Allgäuer MillionenSchatz
Kryptowährung Die Staatsanwaltschaft Kempten hat 1730 beschlagnahmte Bitcoin, aber die Passwörter fehlen
Kempten Ein Schatz schlummert bei der Staatsanwaltschaft Kempten – zumindest bildlich gesprochen. Immerhin geht es um etwa 53 Millionen Euro. Mal mehr, mal weniger. Die liegen nicht in Gold im Keller, sondern kompliziert verschlüsselt in einer digitalen Geldbörse. Es handelt sich um Bitcoin, eine Kryptowährung. Die wird im Internet gehandelt und ist ein hochspekulatives Investment. Dennoch könnte man in Kempten mit digitalem Geld zumindest an einem Imbiss zahlen oder sich eine Pizza liefern lassen. Ob solche Möglichkeiten viele nutzen, ist eine andere Frage. Das Interesse an Kryptowährungen jedoch steigt, nicht zuletzt, weil Wertzuwächse gerade bei Bitcoin die Fantasie von Anlegern beflügeln.

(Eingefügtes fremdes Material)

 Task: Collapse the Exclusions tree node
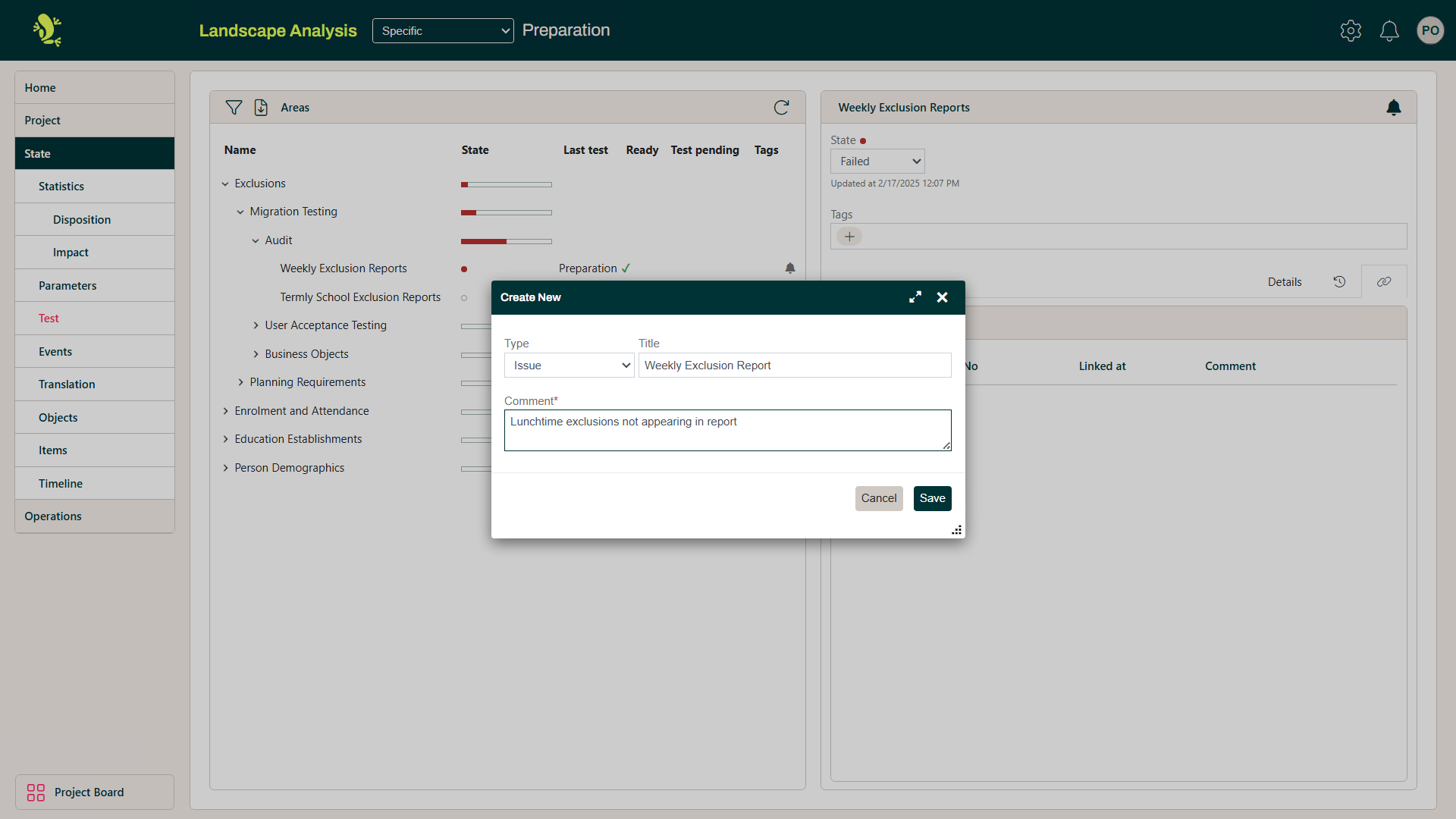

Wie beim Aktien- und Immobilienmarkt wirken Null- und Minuszinsen als Brandbeschleuniger für spekulative Investitionen. Fachleute warnen jedoch, dass der Bitcoin extremen Kurssprüngen unterliege. So sieht es auch Heribert Schwarz, stellvertretender Vorstandsvorsitzender der Sparkasse Allgäu: Für ihn ist der Bitcoin nichts für normale Anleger – nicht einmal für die Sparkasse selbst. So habe die Sparkasse Allgäu auch keine Produkte und Beratungen zu Kryptowährungen.

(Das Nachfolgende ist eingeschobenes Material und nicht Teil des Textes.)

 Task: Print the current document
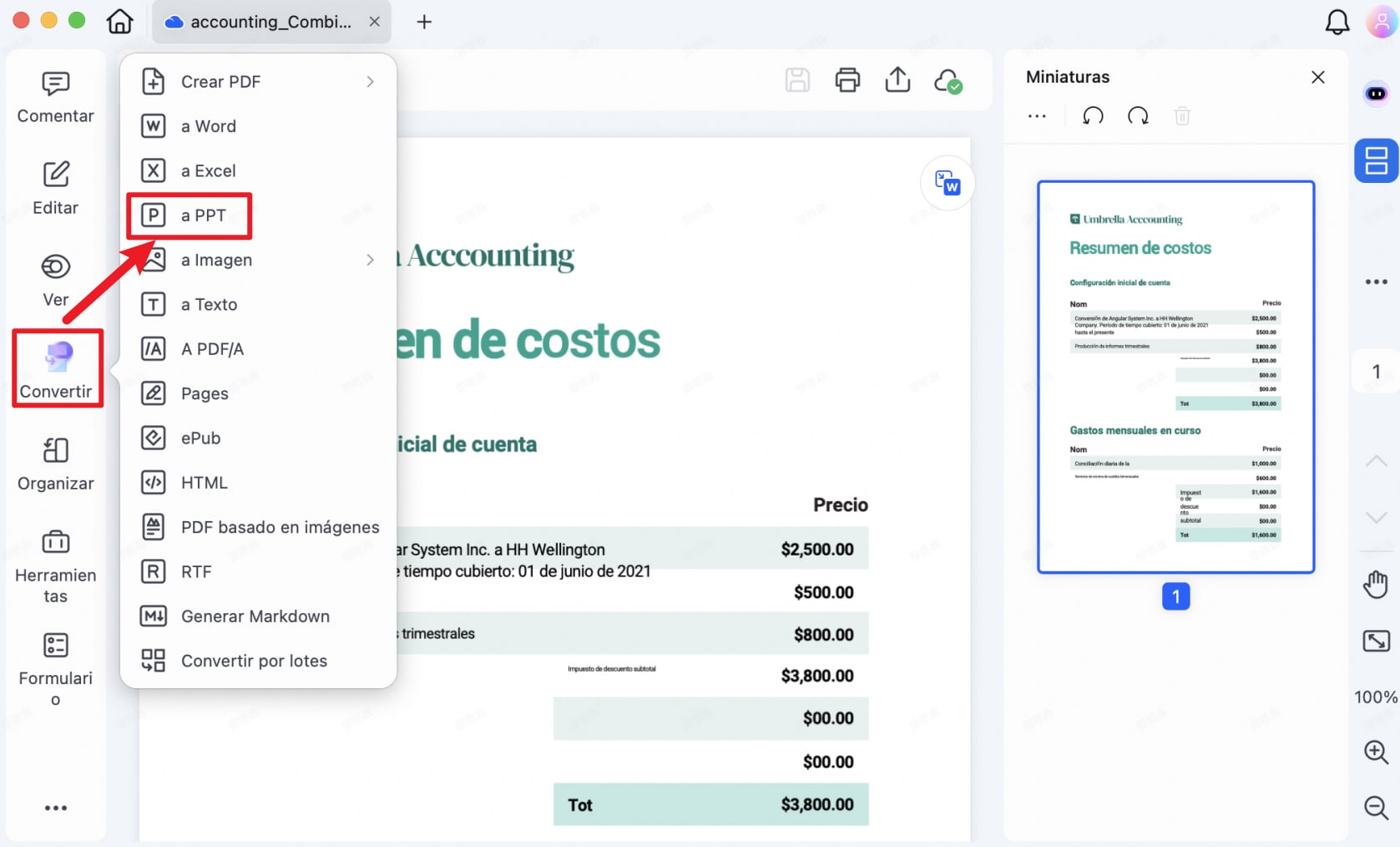pos(847,80)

„Hinter dem Bitcoin steht kein Versprechen“, betont Schwarz. Die digital erzeugte Währung sei kein gesetzlich garantiertes Zahlungsmittel, schwer zu durchschauen und ohne transparente Preisfindung. Der Kurs kann beliebig in die Tiefe rauschen. Wenn Anleger die Passwörter für ihre Bitcoins verlieren, kommen sie nicht mehr ran. Ein spektakulärer Fall zog jüngst durch die Medien: Laut New York Times vergaß ein deutscher Programmierer, der in San Francisco lebt, sein Passwort und so den Zugang zu gut 7000 Bitcoins. In Euro wäre das ein dreistelliger Millionenbetrag. Achtmal habe er ein falsches Passwort eingegeben, beim zehnten Mal seien die Bitcoins für immer verloren...

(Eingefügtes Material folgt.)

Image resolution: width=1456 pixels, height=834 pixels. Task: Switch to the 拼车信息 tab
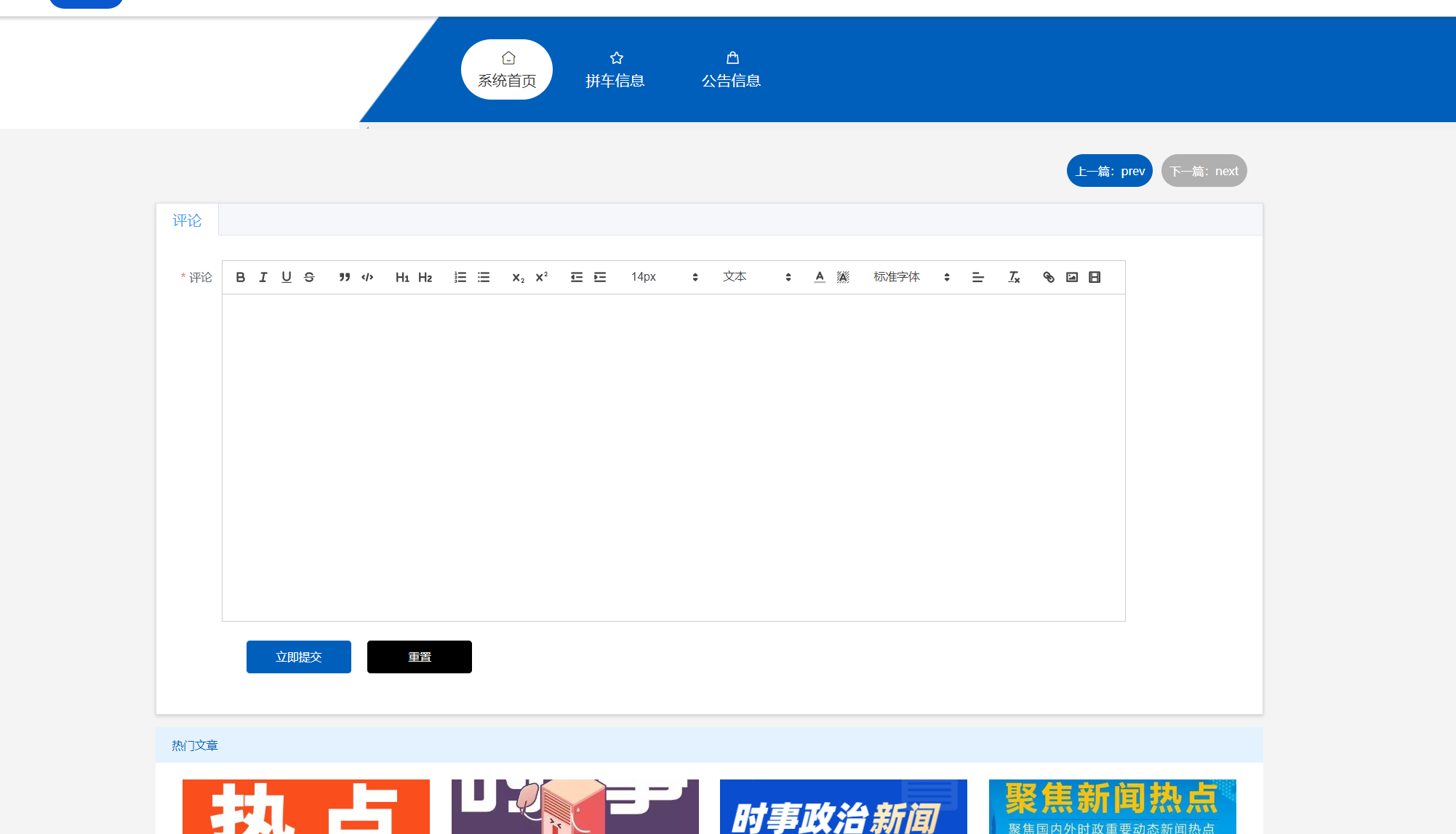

Wie oft die Staatsanwaltschaft Kempten bereits ein Passwort eingegeben hat, ist nicht bekannt.
Wohl aber, dass die Behörde vor einem ähnlichen Problem wie der Deutsche in San Francisco steht. Im April 2014 hatte das Landgericht in Kempten nämlich einen damals 29-Jährigen unter anderem wegen Computerbetrugs verurteilt. Er besaß über 1800 Bitcoins, die damals nur einen Bruchteil des heutigen Werts hatten und beschlagnahmt wurden. Davon waren 86 unverschlüsselt und wurden 2018 für 510000 Euro verkauft. Das Geld floss laut Oberstaatsanwalt Sebastian Murer in die Staatskasse.
Doch die restlichen 1730 Bitcoins sind passwortgeschützt. Sie konnten laut Murer bisher nicht verwertet werden „und sind vor einem unberechtigten Zugriff gesichert“. Selbst der verurteilte Betrüger, der mittlerweile seine Haftstrafe abgesessen hat und zu den Zugangsdaten schweigt, könne nicht mehr darauf zugreifen. Ob die Staatskasse jemals an die Bitcoins herankommt, ist trotz des Einsatzes von IT-Experten fraglich. Bis dahin wird ihr Kurswert weiter auf und ab gehen. Aktuell sind es um die 53 Millionen Euro.